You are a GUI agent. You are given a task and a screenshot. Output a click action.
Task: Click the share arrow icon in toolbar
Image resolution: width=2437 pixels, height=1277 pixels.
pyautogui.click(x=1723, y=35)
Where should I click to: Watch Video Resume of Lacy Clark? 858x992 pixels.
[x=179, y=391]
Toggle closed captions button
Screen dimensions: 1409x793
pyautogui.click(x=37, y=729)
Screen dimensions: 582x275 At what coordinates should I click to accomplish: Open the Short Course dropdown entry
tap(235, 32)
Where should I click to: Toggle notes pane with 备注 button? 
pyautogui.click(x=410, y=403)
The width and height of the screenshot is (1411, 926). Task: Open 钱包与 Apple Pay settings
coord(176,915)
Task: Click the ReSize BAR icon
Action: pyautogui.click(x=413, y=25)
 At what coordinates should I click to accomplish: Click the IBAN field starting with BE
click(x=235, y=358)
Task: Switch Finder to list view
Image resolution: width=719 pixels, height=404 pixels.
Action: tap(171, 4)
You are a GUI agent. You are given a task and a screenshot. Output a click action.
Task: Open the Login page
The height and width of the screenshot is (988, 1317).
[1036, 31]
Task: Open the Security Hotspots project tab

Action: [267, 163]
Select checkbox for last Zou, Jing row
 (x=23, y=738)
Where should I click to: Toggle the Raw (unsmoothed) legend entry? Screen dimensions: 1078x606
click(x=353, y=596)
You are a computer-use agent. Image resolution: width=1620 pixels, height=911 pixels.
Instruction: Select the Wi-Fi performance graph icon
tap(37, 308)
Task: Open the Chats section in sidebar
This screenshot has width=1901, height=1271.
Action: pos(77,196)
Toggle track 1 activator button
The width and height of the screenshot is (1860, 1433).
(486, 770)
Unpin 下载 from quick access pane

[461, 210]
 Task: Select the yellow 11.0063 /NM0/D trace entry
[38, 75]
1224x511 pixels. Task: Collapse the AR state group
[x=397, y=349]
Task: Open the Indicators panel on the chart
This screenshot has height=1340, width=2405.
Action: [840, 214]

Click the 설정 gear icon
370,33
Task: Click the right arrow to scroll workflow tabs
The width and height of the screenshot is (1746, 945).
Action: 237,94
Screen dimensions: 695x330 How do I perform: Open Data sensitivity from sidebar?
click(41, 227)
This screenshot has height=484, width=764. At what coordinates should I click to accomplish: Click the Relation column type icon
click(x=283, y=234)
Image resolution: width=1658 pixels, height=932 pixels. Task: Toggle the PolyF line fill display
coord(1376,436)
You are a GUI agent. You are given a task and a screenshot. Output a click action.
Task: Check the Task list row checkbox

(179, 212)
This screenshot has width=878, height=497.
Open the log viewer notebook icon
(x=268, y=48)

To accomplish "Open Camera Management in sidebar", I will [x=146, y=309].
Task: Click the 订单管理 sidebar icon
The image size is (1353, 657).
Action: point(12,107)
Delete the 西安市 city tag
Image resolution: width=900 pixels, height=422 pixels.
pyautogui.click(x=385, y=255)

[DESCRIPTION OF THE TASK]:
Beginning with the line containing "Task: Check the Task list row checkbox" and ending with the line containing "Task: Click the 订单管理 sidebar icon", extract those lines exactly from the listing above, and only those.

[RESPONSE BOX]:
Task: Check the Task list row checkbox

(179, 212)
This screenshot has width=878, height=497.
Open the log viewer notebook icon
(x=268, y=48)

To accomplish "Open Camera Management in sidebar", I will [x=146, y=309].
Task: Click the 订单管理 sidebar icon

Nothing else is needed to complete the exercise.